Potential of plant alkaloids as dengue NS3 protease inhibitors: Molecular docking and simulation approach

  • Muhammad Tahir ul Qamar Department of Bioinformatics and Biotechnology, Government College University Faisalabad, Faisalabad 38 000, Pakistan.
  • Arooj Mumtaz Department of Bioinformatics and Biotechnology, Government College University Faisalabad, Faisalabad 38 000, Pakistan.
  • Usman Ali Ashfaq Department of Bioinformatics and Biotechnology, Government College University Faisalabad, Faisalabad 38 000, Pakistan.
  • Muhammad Muzammal Adeel Department of Bioinformatics and Biotechnology, Government College University Faisalabad, Faisalabad 38 000, Pakistan.
  • Tabeer Fatima Department of Bioinformatics and Biotechnology, Government College University Faisalabad, Faisalabad 38 000, Pakistan.
Keywords: Alkaloid, Dengue virus inhibitor, DENV-NS2B/NS3 protease inhibitor, Molecular docking, Phytochemical
DOI: 10.3329/bjp.v9i3.18555

Abstract

Dengue infection has become a worldwide health problem and infection rate is increasing each year. Alkaloids are important phytochemicals of medicinal plant and can be used as vaccine candidates for viruses. Therefore, present study was designed to find potential alkaloids inhibitors against the Dengue virus NS2B/NS3 protease which can inhibit the viral replication inside the host cell. Through molecular docking it was investigated that most of the alkaloids bound deeply in the binding pocket of Dengue virus NS2B/NS3 protease and had potential interactions with catalytic triad. Five alkaloids (6’-desmethylthalifaboramin; 3,5-dihydroxythalifaboramine; Betanin; Reserpic acid and Tubulosine) successfully blocked the catalytic triad of NS2B/NS3 protease and these alkaloids can serve as a potential drug candidate to stop viral replication. It can be concluded from this study that these alkaloids could serve as important inhibitors to inhibit the replication of DENV and need further in vitro investigations to confirm their efficacy and drug ability.  

Introduction

According to recent studies, it has been found that NS3 has a serine protease domain at the N terminal region and its activity depends on its interaction with cofactor (NS2B). These two forms a complex called NS2B-NS3pro complex. This complex is very important because it has ability to cleave viral proteins. Any disruption in functional activities of this region results into the inhibition of viral replication. Hence, to screen and evaluate effects of different drug candidates, NS2B-NS3 complex is considered an important target (Rothan et al., 2012). Currently, there is no vaccine and effective drug available for the treatment of DENV infection (Idrees and Ashfaq, 2012).

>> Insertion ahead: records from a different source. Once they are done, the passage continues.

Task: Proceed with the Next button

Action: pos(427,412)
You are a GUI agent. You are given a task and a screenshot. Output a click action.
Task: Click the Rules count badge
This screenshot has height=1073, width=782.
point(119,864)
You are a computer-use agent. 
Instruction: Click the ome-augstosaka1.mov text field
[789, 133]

Recent computational techniques have opened new doors to drug development studies. Prediction of predominant binding mode of a ligand with a protein of known three-dimensional structure (Molecular docking) is considered as important technique in drug designing and screening of novel antiviral compounds against challenging diseases (Lengauer and Rarey, 1996). Therefore, this study has been designed to screen 1300 alkaloids of more than 80 antiviral medicinal plants against Dengue virus NS2B, NS3 protease using in silico techniques. The main theme of this study was to target the hydrophobic pockets of Dengue virus NS2B, NS3 Protease to screen novel alkaloids that could help in inhibition of the DENV infection. The result of this study will offer useful information about drug development and would help in computer aided screening of the drugs against DENV infection.

Materials and Methods

In this study alkaloids have been docked against Dengue virus NS2B/NS3 protease. Docking was carried out using the Molecular Operating Environment (MOE) software package (ul qamar et al., 2014).

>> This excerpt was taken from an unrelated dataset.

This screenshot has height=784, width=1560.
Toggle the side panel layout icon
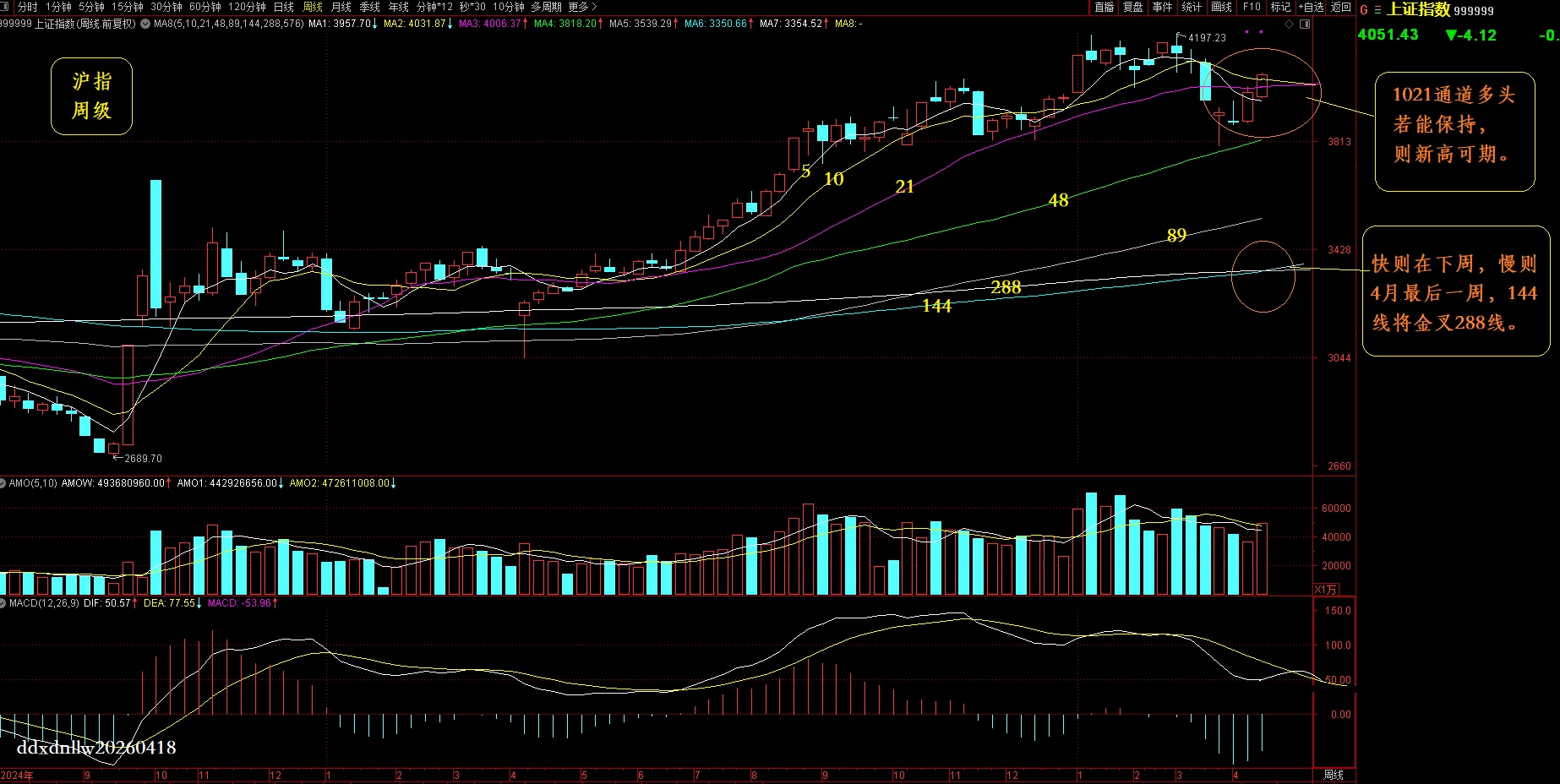(x=1305, y=24)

Refinement of receptor protein

Three-dimensional (3D) structure of the Dengue virus NS2B NS3 protease was retrieved from the Protein Data Bank (PDB) using PDB ID:2FOM and was optimized by removing water molecules, 3D protonaion and Energy minimization using Molecular Operating Environment (MOE, 2012). Moreover, energy minimization was done using parameters, Force Field: MMFF94X + Solvation, gradient: 0.05, and Chiral Constraint: Current Geometry. This minimized structure was used as receptor for docking studies.

 

Refinement of receptor protein

Three-dimensional (3D) structure of the Dengue virus NS2B/NS3 protease was retrieved from the Protein Data Bank (PDB) using PDB ID:2FOM and was optimized by removing water molecules, 3D protonaion and Energy minimization using Molecular Operating Environment (MOE, 2012). Moreover, energy minimization was done using parameters, Force Field: MMFF94X + Solvation, gradient: 0.05, and Chiral Constraint: Current Geometry. This minimized structure was used as receptor for docking studies.

Molecular docking

The docking algorithm of the Molecular Operating Environment software was used to dock ligand database with catalytic triad (His 51, Asp 75, Ser 135) of Dengue virus NS2 NS3 protease. The parameters were set; Rescoring function: London dG, placement: triangle matcher, Retain: 10, Refinement: Force field, and Rescoring 2: London dG. Docking program of MOE provides correct conformation of the ligand so as to obtain minimum energy structure. After docking, top and best conformation for alkaloids was selected on the basis of S score to further study the hydrogen bonding π-π interactions.

Drug scan

Drug scan of final selected alkaloids was performed by using the ligand properties checking tool of MOE to make sure that the compounds possess appropriate molecular properties to be a drug candidate.

Results

The 3D-structure of DENV NS2,NS3 protease was retrieved from PDB. The PDB ID of 3D-structure was 2FOM, which had resolution of 1.50 Ã…. All alkaloids were docked with the catalytic triad of Dengue virus NS2B,NS3 Protease.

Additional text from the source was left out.